= Body of resurrection =

Body of resurrection is a typical term of Esoteric Christianity, used to indicate a spiritual body associated with a special enlightenment or experience. Many western and Eastern traditions share a common doctrine on a spiritual and immortal body which represent the ultimate goal of many ascetical works.

==Properties==
Focusing on the resurrection body, which means a spiritual body in an Esoteric Christian framework, we can find some properties of these bodies which are shared by all the esoteric Christian movements. Indeed according to Biblical Scriptures, the resurrected bodies possess several properties:
- immortality
- entirety, implying the restitution of the limbs, the distinction of the sexes and the perfection of the senses;
- the excellent physique and physical beauty (natural prerogative).
- incorruptibility, freedom from decay, or impassibility, freedom from pain and the passions, deriving from the perfect submission of the body to the soul
- clarity or glory: the bodies of saints will reflect the light, the inner splendor of the soul, therefore, in the body they will conform to the Incarnate Word;
- agility, so that the body of the saint, once free from the natural heaviness (imponderability), will be able to move rapidly from one place to another in the cosmos;
- subtility, the faculty to penetrate everything: the glorious body penetrates, without difficulty nor mutual damage, the other bodies in the Universe.
The resurrection bodies, according to almost all the esoteric Christian currents, will be taken for sure at the end of the time when there will be the resurrection of all the bodies of the dead, good and bad, to be judged by Jesus Christ and receive eternal reward or eternal punishment.

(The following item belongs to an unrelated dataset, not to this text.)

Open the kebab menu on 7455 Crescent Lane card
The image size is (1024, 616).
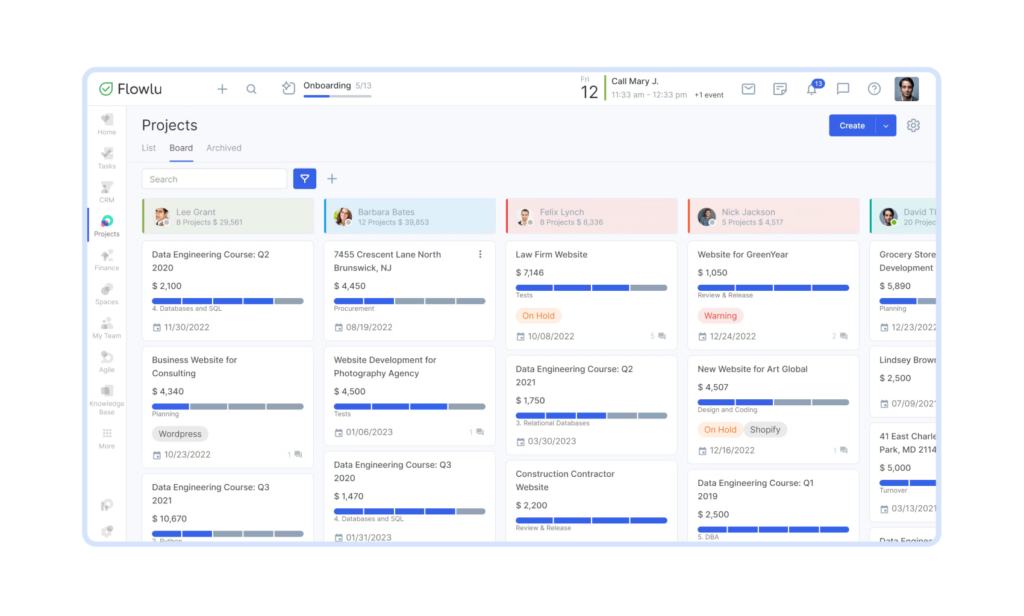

In addition, most esoteric Christian traditions believe that the resurrection body or glorified body can be achieved during this lifetime with special ascetic exercises (which can vary between distinct esoteric movements) or as a supernatural gift.

==Guardian of the Threshold==
In some modern esoteric Christian and Rosicrucian oriented doctrines the resurrection body is related to the Guardian of the Threshold. Although several authors spoke about both of these elements and sometimes they even relate them together (such as Rudolf Steiner and Max Heindel) the most developed theory explaining the relation between these two entities in a Rosicrucian framework is probably due to Tommaso Palamidessi. In his, The Guardian of the Threshold and the evolutionary way, Palamidessi identifies the spectral entity called the 'lesser Guardian of the Threshold' with the 'archetype of the future resurrection body'.